The problem ->
Copy out the items below word for word, starting at the line with "What do you see at coordinates (67, 38)" and ending with the line with "In order to click on field-label: EmpAddress", both included.
START Material for the task
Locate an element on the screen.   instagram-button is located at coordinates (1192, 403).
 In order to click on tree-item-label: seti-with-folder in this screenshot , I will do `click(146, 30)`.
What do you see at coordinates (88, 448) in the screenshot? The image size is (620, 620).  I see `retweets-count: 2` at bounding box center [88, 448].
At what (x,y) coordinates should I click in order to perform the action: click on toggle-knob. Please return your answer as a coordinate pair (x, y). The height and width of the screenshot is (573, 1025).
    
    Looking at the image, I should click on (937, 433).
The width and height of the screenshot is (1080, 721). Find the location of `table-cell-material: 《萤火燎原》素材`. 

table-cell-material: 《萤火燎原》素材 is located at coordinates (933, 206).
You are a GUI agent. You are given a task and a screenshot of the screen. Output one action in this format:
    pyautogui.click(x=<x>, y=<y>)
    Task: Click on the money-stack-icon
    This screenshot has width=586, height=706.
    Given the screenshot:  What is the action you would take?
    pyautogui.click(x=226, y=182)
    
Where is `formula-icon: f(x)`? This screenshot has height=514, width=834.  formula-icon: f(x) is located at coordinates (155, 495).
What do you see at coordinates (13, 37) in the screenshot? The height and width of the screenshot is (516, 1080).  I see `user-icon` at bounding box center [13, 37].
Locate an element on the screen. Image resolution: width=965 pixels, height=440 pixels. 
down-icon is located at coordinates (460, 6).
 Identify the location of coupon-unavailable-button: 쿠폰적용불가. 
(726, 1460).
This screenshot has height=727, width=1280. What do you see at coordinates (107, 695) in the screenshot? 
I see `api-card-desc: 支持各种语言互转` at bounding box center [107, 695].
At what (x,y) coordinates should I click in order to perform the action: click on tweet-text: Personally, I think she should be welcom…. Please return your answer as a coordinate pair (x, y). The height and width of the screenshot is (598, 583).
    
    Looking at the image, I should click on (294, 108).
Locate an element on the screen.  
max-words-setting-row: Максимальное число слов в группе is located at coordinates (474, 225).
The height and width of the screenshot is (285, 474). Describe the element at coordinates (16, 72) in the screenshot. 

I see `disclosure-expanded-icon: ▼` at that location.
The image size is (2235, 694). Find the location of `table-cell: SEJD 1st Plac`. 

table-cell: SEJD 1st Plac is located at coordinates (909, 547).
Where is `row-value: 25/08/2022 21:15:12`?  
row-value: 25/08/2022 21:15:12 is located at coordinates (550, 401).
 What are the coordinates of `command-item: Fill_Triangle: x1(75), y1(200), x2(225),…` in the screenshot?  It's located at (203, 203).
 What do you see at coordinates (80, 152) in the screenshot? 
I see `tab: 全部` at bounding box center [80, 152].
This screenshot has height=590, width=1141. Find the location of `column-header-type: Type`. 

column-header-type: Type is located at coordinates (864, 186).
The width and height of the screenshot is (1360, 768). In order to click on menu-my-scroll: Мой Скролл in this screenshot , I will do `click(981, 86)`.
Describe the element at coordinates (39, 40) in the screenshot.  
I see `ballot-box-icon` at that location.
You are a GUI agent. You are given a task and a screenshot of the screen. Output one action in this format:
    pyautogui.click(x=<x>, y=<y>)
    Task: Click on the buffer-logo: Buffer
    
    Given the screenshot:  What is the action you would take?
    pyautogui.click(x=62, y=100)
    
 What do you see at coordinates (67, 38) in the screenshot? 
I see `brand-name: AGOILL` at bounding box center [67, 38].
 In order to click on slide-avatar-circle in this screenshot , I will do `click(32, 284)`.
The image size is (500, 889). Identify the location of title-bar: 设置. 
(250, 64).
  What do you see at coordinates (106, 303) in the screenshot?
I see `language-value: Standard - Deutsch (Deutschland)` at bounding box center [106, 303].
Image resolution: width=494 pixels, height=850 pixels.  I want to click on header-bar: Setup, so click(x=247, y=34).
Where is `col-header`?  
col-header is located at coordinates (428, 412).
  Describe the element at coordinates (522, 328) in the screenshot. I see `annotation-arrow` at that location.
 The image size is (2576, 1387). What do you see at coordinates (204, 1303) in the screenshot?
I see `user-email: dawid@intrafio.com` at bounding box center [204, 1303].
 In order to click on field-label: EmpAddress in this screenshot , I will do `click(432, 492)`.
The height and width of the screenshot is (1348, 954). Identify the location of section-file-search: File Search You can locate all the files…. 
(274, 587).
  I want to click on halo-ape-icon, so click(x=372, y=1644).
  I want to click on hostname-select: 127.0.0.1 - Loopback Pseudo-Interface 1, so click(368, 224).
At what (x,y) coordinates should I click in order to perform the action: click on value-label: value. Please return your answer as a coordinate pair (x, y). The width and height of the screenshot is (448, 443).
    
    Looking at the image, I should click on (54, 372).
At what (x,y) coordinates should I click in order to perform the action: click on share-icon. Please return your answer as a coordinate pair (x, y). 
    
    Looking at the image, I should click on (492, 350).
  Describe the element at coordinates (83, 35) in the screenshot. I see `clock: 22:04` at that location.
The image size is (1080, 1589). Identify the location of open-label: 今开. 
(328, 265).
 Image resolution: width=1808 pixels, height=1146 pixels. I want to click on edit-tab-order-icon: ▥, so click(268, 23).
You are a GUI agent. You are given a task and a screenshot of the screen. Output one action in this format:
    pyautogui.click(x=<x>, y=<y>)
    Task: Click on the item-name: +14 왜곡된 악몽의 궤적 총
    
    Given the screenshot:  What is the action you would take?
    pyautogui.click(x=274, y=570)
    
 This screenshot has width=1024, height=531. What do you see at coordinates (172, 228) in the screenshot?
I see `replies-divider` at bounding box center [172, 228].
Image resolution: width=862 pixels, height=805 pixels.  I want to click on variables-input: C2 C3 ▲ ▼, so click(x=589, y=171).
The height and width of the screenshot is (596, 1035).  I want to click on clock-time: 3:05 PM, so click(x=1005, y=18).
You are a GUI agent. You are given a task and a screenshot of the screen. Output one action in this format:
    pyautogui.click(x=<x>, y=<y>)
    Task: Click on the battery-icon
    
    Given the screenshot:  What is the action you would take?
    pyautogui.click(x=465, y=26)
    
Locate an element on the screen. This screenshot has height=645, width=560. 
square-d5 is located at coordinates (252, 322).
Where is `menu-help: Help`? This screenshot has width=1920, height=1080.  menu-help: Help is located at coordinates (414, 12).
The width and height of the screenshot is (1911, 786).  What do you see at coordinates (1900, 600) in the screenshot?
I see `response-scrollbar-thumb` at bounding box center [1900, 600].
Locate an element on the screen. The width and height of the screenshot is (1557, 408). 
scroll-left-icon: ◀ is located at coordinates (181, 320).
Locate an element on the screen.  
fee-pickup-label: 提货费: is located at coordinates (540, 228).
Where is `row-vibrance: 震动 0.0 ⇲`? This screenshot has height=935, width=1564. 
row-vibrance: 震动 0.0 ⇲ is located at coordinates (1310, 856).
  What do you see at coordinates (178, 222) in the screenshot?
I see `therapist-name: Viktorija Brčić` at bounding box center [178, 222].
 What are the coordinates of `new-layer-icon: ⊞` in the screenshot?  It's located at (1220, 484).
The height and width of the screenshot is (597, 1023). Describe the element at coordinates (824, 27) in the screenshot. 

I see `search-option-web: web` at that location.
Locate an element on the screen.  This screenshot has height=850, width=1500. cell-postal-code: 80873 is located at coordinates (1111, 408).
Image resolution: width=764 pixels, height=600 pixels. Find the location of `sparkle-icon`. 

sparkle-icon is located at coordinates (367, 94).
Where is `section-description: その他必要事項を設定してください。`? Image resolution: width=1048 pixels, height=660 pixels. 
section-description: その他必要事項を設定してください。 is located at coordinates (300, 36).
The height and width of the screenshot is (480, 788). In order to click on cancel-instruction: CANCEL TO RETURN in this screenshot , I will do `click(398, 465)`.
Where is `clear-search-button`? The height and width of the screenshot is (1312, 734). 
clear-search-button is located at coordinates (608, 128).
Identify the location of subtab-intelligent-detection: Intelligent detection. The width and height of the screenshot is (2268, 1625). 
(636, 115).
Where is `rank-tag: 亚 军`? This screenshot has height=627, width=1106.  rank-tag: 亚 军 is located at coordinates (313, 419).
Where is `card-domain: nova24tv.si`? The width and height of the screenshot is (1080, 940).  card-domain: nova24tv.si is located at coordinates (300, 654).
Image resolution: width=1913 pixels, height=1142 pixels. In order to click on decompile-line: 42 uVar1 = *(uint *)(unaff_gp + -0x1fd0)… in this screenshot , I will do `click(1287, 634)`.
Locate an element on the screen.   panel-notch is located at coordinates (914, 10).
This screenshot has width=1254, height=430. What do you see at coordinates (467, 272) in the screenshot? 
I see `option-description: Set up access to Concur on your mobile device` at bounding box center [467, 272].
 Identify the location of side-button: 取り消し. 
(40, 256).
END Material for the task
Output ->
 What do you see at coordinates (67, 38) in the screenshot? 
I see `brand-name: AGOILL` at bounding box center [67, 38].
 In order to click on slide-avatar-circle in this screenshot , I will do `click(32, 284)`.
The image size is (500, 889). Identify the location of title-bar: 设置. 
(250, 64).
  What do you see at coordinates (106, 303) in the screenshot?
I see `language-value: Standard - Deutsch (Deutschland)` at bounding box center [106, 303].
Image resolution: width=494 pixels, height=850 pixels.  I want to click on header-bar: Setup, so click(x=247, y=34).
Where is `col-header`?  
col-header is located at coordinates (428, 412).
  Describe the element at coordinates (522, 328) in the screenshot. I see `annotation-arrow` at that location.
 The image size is (2576, 1387). What do you see at coordinates (204, 1303) in the screenshot?
I see `user-email: dawid@intrafio.com` at bounding box center [204, 1303].
 In order to click on field-label: EmpAddress in this screenshot , I will do `click(432, 492)`.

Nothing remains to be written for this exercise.